The city estimates that there are approximately 13 Airbnb hosts who manage multiple listings in Sault Ste. Married.
Dufour said the idea behind the new regulations is not to shut down Airbnbs entirely, but rather to be proactive in avoiding situations seen in other cities across the country.
âFor example, in Toronto, large sections of neighborhoods are taken over by Airbnbs, a significant amount of rental apartments are transferred to the short-term rental market,â he said.
Dufour said he has already spoken to a few Airbnb hosts about how to properly regulate short-term rental services.
One idea that he believes would be right is to grant acquired rights to those who already voluntarily pay the accommodation tax.
âIt’s something we’ve been doing since we started, so we would totally agree to it,â said Gil Desbois, an Airbnb host in Sault Ste.

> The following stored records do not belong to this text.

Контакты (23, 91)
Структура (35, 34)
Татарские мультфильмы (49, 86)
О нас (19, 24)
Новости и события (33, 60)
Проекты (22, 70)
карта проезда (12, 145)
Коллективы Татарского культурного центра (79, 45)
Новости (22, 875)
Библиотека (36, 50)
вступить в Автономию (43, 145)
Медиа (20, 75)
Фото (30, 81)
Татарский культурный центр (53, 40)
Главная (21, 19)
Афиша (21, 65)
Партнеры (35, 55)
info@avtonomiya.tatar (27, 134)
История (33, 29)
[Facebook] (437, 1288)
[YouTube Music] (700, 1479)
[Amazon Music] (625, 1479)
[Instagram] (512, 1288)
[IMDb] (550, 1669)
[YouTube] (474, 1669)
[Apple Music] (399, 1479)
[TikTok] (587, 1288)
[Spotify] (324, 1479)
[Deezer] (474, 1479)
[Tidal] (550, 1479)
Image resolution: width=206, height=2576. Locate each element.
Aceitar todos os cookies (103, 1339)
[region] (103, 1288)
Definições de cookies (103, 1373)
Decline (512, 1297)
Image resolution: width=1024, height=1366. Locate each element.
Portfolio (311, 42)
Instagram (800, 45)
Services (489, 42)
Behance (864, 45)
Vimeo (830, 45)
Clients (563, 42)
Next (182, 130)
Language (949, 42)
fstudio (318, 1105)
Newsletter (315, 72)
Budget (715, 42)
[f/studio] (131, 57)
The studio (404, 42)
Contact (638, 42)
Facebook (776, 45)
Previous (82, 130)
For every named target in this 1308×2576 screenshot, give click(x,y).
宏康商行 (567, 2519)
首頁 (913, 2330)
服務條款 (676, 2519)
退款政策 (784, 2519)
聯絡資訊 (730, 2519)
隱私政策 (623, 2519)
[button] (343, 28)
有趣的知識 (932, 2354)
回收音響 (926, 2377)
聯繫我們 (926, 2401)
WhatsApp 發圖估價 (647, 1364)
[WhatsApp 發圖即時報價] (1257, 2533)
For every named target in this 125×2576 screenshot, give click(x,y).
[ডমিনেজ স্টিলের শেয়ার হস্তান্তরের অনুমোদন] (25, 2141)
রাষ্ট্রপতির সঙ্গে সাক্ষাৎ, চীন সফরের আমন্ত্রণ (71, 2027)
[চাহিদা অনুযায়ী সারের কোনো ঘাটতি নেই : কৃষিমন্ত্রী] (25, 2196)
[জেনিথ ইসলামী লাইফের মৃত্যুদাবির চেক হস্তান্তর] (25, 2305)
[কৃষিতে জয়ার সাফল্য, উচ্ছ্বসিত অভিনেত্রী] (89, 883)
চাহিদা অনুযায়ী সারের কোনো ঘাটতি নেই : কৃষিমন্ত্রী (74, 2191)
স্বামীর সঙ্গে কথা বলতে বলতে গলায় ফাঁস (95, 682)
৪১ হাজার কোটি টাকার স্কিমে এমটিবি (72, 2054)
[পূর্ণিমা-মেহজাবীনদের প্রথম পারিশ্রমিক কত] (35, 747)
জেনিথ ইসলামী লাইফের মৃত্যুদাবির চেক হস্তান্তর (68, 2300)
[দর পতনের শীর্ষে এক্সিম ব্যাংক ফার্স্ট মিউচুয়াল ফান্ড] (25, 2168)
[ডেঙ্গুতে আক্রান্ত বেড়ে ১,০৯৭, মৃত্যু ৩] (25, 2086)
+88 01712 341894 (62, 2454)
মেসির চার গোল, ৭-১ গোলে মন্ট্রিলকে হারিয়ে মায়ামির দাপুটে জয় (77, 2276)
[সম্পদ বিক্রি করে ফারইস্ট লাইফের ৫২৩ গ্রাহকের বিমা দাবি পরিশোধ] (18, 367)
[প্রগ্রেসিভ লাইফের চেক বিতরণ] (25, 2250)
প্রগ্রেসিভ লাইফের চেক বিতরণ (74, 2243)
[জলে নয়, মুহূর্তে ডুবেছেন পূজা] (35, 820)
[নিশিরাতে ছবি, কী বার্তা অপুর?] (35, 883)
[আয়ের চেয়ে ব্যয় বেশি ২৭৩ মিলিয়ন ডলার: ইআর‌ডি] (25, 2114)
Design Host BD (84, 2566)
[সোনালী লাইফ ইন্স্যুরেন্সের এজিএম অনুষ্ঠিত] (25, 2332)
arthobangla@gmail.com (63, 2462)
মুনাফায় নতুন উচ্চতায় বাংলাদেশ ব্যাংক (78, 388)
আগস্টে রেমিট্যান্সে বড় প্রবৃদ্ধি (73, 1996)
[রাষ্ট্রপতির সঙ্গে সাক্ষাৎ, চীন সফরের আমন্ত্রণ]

Married.
Desbois said he bought a house next to his own with the intention of running it as his business.
While nothing is set in stone, he said the new rules pose a significant danger to his businesses.
“It would effectively shut us down because we wouldn’t be able to operate under this system,” he said.
Desbois said giving short-term rental owners the chance to continue their service benefits all of Sault Ste. Married.
From his experience, he said some families are often looking to rent entire houses instead of multiple hotel rooms, which makes their trips to the city much easier.
The tourism group Destination Northern Ontario also believes that a balance helps the entire hospitality industry to grow.
âThe more options we have for visitors, we think the more visits we will have,â said David MacLachlan, executive director of the tourism agency. “But we think that some regulation is good. In reality, it is a question of leveling the rules of the game so that they are fair and equitable between all the reception services.”
The city has yet to choose the dates for its public consultations at this time.